When Bombay Bicycle Club walked on stage, the members were met with a resonating cheer. A much more clean-cut and charismatic group than the opening act, the band’s presence demanded attention. As a fan only familiar with the band’s better-known songs, I did not know exactly what to expect, but from the moment it started playing, I knew it would be a good show.
The set list was well constructed, shifting back and forth between styles, tempos and popularity of songs. The simple layering of light bass, guitar, drum and vocal lines in a mellow groove, so often associated with popular Bombay Bicycle Club songs such as “Shuffle” and “Always Like This,” begged for subtle head-bobbing and toe-tapping. These songs were masterfully interjected by the heavier, raucous style of the band’s lesser-known songs. Lead singer Jack Steadman connected with the crowd but seemed to serenade an internalized audience, smiling slightly through each song as he kept his eyes either closed or fixed on a spot above the audience’s heads.

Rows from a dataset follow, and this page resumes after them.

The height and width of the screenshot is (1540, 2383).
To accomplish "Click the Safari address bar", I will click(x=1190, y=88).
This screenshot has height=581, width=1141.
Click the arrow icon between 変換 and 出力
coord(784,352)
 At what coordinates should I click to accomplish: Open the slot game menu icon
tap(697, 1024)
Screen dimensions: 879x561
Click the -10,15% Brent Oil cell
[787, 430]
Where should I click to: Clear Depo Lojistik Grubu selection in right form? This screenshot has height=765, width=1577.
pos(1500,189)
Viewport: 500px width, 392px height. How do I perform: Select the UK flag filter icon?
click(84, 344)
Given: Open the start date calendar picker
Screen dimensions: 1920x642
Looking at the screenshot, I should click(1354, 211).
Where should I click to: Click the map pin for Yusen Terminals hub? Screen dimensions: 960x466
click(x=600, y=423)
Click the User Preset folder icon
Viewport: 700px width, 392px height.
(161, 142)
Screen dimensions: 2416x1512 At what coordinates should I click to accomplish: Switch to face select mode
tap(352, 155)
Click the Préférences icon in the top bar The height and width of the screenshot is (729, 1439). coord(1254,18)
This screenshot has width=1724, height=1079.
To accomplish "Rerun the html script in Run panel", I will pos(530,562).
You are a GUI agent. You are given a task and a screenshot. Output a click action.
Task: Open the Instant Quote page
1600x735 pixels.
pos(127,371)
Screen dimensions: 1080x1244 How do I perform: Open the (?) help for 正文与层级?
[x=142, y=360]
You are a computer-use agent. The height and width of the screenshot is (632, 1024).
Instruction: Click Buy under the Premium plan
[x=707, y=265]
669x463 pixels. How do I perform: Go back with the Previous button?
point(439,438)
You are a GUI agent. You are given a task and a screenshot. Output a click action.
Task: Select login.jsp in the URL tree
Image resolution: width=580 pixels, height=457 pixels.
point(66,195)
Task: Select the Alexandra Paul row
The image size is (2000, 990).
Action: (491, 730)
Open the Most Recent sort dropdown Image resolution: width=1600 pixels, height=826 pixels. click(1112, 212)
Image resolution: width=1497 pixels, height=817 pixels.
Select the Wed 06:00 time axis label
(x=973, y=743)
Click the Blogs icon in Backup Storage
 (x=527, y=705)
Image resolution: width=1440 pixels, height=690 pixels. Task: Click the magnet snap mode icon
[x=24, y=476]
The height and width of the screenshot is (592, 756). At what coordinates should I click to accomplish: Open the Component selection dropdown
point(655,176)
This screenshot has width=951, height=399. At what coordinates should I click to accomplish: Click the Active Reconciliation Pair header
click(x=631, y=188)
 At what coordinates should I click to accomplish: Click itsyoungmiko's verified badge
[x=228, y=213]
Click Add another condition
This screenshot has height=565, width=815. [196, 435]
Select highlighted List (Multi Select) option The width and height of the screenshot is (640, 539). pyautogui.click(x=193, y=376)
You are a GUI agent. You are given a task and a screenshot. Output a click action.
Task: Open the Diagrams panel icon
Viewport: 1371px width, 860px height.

Time seemed to stop yet pass quickly, and before long, through the roaring applause after the encore, Steadman was telling us the band members would be around after the concert if anyone wanted to meet them. We capitalized on the opportunity and pushed our way to the front of the meet-and-greet line. The band members were exactly what they seemed like on stage: genuine, laid-back and charismatic. After signing our ticket stubs, they gladly posed, throwing up the Rice University owl hand sign with us for a picture.
The Bombay Bicycle Club’s concert epitomized the vibe of Fitzgerald’s. Fitzgerald’s is not a venue where you sing your lungs out to every word of every song. Rather, it is a venue where, whether you know the band or not, you sway with the crowd members and nod in appreciation of the hole-in-the-wall venue you just found in this world of Toyota Centers and Houses of Blues.